Au préalable, il convient de donner les règles du jeu : j’ai un problème je veux que nous le résolvions pour que tout le monde soit content. Grâce à l’écoute active, les besoins des uns et des autres doivent être exprimés. Selon Gordon, quand les besoins sont clairs, des solutions au conflit vont apparaître, solutions qu’il sera peut-être nécessaires de réévaluer dans un second temps.

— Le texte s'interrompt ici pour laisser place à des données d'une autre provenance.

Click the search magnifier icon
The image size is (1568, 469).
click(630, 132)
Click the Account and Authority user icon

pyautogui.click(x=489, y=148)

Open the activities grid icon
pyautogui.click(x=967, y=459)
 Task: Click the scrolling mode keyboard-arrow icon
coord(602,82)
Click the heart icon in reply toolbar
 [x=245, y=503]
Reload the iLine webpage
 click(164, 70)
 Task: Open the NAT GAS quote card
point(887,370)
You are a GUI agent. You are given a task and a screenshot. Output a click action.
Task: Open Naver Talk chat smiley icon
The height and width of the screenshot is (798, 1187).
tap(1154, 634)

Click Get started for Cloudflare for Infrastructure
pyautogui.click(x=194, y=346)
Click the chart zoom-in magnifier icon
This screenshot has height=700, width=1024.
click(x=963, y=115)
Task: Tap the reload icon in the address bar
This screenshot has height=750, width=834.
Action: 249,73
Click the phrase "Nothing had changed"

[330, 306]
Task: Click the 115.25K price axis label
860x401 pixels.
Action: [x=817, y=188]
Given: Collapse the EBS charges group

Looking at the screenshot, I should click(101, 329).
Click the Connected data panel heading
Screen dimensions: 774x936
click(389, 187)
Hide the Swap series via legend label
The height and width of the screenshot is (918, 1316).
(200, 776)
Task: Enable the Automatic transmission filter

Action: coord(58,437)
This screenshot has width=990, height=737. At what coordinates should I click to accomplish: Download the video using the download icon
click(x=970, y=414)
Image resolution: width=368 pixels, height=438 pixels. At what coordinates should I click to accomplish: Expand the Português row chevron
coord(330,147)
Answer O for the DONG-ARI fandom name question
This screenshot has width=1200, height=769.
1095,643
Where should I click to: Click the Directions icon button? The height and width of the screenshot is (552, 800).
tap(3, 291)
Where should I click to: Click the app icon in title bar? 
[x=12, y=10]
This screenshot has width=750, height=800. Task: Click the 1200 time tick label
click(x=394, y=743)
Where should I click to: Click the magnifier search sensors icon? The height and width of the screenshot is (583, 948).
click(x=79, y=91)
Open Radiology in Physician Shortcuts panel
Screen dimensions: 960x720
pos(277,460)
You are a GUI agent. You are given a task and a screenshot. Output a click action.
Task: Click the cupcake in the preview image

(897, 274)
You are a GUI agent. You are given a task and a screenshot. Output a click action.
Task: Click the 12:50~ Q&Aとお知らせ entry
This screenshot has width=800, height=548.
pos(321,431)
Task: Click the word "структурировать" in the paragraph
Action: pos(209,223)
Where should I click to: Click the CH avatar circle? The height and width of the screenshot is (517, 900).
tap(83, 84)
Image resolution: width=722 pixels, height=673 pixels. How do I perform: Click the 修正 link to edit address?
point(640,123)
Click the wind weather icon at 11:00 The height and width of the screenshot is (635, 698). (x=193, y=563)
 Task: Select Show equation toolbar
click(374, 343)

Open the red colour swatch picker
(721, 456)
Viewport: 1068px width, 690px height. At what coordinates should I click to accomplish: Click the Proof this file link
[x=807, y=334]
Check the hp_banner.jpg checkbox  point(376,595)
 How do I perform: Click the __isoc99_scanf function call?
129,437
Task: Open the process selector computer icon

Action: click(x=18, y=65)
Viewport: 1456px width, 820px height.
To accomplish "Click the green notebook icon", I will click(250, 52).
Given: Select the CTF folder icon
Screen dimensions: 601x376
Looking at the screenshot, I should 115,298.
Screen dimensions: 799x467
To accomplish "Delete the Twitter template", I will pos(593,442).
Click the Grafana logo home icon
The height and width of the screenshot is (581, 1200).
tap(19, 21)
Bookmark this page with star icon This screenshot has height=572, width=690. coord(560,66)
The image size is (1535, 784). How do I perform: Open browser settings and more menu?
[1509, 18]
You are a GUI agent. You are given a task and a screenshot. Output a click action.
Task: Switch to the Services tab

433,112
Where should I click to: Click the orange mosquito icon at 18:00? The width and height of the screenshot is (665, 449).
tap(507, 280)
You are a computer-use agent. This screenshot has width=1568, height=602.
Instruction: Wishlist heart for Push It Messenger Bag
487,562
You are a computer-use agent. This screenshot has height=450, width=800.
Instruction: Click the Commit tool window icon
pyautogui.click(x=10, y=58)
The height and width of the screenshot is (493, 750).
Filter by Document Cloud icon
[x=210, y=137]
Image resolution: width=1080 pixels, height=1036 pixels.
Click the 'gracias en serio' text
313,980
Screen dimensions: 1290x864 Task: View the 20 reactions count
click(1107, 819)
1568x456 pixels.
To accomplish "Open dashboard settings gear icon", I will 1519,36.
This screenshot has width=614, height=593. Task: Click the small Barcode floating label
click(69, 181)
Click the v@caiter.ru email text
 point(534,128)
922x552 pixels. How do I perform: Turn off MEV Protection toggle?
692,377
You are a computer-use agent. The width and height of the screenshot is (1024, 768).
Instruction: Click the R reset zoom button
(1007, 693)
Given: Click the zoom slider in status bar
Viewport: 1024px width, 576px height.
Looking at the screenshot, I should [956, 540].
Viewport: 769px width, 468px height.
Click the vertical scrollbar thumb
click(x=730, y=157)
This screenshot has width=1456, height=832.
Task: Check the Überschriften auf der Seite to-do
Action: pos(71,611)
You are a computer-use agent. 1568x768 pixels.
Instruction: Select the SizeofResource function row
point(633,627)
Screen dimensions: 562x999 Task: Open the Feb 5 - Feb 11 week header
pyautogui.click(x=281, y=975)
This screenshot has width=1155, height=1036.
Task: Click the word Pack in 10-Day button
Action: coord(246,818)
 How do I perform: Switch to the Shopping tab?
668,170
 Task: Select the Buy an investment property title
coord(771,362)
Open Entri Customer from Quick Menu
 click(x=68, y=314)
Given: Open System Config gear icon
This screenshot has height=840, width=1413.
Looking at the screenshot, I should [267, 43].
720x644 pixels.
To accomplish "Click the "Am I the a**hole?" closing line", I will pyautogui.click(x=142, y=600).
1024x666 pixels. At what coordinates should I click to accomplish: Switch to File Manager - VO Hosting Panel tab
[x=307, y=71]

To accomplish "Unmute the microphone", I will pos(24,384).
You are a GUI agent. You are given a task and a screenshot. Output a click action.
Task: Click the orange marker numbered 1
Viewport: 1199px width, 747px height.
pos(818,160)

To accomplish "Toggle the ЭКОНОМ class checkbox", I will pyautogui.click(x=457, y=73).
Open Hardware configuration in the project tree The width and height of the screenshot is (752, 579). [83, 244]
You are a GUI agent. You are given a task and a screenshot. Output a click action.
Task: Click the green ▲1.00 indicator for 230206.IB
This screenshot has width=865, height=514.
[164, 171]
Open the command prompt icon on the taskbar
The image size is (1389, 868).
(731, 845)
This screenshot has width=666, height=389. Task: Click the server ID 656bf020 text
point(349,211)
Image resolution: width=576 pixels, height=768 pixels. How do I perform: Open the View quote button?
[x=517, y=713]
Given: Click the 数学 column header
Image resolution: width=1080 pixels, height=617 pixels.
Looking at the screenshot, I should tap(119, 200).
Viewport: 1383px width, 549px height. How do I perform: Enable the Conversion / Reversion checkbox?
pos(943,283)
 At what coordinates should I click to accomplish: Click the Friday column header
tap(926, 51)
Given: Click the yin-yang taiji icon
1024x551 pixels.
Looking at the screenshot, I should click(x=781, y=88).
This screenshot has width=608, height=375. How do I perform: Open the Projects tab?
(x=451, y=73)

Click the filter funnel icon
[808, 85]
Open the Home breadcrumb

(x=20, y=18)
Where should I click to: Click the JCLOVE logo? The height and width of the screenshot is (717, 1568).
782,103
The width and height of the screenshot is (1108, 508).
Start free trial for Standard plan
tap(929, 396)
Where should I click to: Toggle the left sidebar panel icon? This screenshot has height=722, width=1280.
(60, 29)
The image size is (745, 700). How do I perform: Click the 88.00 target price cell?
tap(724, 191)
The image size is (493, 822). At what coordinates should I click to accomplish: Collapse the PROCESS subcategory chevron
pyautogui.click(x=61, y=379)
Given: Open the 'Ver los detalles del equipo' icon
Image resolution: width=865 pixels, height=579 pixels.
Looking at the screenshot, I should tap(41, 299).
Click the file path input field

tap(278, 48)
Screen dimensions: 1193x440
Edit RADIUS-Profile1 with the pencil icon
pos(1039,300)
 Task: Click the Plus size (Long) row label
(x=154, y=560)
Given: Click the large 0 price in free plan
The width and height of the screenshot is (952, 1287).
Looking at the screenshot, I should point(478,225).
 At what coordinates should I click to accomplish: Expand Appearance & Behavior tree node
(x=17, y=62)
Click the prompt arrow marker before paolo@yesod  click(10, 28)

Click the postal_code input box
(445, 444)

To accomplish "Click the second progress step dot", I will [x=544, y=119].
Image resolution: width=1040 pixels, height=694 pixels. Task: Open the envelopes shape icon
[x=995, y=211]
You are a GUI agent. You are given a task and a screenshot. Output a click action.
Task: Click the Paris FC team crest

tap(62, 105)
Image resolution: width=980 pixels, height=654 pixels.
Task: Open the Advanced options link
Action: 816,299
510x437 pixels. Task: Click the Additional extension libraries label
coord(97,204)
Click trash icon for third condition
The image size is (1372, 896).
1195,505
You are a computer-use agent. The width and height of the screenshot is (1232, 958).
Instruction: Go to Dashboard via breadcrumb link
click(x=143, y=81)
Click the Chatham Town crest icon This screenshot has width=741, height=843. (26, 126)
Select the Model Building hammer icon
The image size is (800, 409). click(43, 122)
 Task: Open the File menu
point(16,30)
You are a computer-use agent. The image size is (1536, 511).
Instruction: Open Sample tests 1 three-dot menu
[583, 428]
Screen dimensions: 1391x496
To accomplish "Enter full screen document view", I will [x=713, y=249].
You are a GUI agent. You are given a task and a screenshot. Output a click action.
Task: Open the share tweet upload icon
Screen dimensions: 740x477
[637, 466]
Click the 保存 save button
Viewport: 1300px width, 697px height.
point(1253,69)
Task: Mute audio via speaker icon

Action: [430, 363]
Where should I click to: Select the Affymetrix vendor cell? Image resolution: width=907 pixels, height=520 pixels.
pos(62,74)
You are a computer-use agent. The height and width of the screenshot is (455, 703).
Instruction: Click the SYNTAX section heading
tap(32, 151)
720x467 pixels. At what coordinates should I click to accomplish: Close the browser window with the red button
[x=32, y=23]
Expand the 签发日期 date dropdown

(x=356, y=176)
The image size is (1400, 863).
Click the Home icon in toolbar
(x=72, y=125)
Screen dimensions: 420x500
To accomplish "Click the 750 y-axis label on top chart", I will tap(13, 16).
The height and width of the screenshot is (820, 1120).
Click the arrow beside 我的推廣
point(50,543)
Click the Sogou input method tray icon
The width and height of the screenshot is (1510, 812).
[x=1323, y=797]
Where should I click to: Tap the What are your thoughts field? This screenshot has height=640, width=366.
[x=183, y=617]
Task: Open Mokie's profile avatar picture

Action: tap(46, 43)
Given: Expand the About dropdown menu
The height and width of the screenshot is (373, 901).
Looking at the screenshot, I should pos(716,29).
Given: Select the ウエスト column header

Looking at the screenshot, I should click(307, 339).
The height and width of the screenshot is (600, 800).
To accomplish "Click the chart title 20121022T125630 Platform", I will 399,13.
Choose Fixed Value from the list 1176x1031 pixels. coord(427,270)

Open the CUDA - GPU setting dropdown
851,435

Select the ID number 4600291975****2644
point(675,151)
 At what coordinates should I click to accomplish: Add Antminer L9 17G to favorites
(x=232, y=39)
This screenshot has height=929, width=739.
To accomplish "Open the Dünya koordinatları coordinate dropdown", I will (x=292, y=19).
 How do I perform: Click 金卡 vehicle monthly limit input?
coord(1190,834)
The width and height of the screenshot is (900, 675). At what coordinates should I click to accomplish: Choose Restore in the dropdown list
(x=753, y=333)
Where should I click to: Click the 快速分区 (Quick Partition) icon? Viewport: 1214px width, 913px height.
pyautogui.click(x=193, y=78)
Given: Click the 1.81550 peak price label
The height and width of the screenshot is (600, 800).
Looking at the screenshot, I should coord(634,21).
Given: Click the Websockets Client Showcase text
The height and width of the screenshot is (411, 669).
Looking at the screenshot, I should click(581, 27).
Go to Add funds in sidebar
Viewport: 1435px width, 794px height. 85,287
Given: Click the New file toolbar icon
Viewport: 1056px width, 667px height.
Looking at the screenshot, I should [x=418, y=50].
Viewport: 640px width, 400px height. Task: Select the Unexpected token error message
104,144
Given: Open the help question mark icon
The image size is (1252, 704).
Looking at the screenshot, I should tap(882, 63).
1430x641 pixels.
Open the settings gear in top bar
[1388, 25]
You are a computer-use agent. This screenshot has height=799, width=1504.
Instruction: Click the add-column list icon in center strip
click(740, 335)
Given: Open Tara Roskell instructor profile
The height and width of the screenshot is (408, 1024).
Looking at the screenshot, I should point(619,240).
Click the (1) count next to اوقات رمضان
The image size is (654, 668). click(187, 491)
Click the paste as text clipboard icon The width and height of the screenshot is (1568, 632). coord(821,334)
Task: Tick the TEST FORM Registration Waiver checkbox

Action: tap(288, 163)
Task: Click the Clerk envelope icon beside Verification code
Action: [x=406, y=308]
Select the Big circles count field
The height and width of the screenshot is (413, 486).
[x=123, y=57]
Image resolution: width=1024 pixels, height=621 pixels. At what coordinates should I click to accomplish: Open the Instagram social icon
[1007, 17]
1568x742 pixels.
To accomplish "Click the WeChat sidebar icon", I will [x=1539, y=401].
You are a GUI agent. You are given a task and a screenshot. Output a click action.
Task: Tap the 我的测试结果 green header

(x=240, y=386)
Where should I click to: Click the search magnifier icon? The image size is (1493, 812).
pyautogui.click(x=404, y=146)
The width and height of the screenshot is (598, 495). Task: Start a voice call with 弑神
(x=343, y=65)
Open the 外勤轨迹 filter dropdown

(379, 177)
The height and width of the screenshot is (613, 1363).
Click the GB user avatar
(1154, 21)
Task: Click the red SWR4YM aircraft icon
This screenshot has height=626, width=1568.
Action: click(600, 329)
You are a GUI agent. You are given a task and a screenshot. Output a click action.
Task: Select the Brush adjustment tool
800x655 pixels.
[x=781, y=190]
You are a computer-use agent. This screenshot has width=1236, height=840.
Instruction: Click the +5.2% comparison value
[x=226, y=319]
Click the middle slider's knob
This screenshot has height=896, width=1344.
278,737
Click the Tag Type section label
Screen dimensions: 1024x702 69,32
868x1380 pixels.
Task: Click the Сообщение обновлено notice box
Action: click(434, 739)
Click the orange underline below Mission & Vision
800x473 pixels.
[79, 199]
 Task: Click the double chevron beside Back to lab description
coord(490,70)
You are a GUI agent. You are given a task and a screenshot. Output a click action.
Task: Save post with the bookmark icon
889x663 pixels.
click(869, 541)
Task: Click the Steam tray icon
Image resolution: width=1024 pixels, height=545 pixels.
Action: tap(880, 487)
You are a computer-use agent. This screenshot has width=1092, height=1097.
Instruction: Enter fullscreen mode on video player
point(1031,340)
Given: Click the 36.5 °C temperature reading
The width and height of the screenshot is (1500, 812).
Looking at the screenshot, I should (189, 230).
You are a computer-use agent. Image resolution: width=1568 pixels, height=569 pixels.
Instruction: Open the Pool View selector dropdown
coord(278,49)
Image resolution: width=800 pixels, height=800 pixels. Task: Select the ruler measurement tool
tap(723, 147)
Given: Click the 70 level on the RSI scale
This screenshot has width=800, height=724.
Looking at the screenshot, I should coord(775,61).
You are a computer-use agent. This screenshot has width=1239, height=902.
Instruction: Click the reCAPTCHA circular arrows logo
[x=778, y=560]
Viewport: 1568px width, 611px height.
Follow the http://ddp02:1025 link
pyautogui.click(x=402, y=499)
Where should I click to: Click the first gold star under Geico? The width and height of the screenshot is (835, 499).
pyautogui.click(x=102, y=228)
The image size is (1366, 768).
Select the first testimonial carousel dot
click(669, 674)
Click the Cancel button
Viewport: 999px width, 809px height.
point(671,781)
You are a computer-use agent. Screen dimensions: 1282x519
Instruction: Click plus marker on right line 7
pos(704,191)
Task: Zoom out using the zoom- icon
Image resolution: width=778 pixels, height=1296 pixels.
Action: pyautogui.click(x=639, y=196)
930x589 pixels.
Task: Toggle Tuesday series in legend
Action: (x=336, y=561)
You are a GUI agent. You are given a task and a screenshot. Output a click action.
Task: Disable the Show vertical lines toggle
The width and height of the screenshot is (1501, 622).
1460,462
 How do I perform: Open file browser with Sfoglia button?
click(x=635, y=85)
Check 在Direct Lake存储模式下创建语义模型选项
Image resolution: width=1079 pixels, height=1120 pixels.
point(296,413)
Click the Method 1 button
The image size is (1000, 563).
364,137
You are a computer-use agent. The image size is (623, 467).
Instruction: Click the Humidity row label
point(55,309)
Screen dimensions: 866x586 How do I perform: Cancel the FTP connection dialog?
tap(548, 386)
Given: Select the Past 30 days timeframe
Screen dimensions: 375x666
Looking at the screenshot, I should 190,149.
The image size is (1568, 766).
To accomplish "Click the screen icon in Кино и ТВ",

Nous avons récemment essayé cette méthode avec le Grand doux de presque trois ans car ses refus de se laver/ s’habiller nous épuisent. Mais nous n’avons pas réussi car notre bambin n’a pas voulu proposer de solution (manque de maturité, de confiance, fatigue, je l’ignore…) Nous avons en désespoir de cause fini par lui proposer un système de récompenses pas gordonnien pour deux sous mais accepté avec joie (un Grand doux lavé et habillé dans le calme reçoit un « jeton de sagesse » : 42 jetons, soit la grille du jeu puissance 4, rapportent un petit cadeau). Je ne suis vraiment pas fan des récompenses, mais l’ambiance de la maison s’est allégée, et j’espère que cela débloquera la situation pour que nous puissions retenter une résolution de problèmes. Vous l’avez compris, nous ne sommes pas encore experts de la troisième méthode !
Pour écrire ces deux billets, j’ai relu le livre Parents efficaces découvert au mois de mai et la richesse du contenu m’a frappé plus qu’à la première lecture. Je pense qu’il faut une bonne dose d’investissement personnel pour appliquer cette méthode mais aussi une très bonne maîtrise de soi. Lorsqu’on est fatigué par des nuits hachées, le travail domestique et un job à l’extérieur, on a du mal à supporter les bêtises des enfants et à prendre le recul nécessaire. Or, Gordon ne nous aide pas sur la résistance à des situations stressantes : il faut alors puiser en soi et se ressourcer en lisant ou en discutant avec d’autres parents. Et puis, on apprend à tout âge en faisant des erreurs n’est-ce pas ?

5 commentaires:

  1. Je viens de découvrir ton blog via ce billet qui a bien entendu attiré mon attention... Si tu aimes rédiger ce genre de synthèse de bouquins, je me demandais si tu aurais peut être envie de participer aux Vendredis Intellos que j'anime...? En plus, personne n'a encore parlé de Gordon!! Tu pourrais donc peut être nous en commenter un passage particulier?? Si ça t'intéresse, je suis sur Hellocoton, tu sais où me trouver!!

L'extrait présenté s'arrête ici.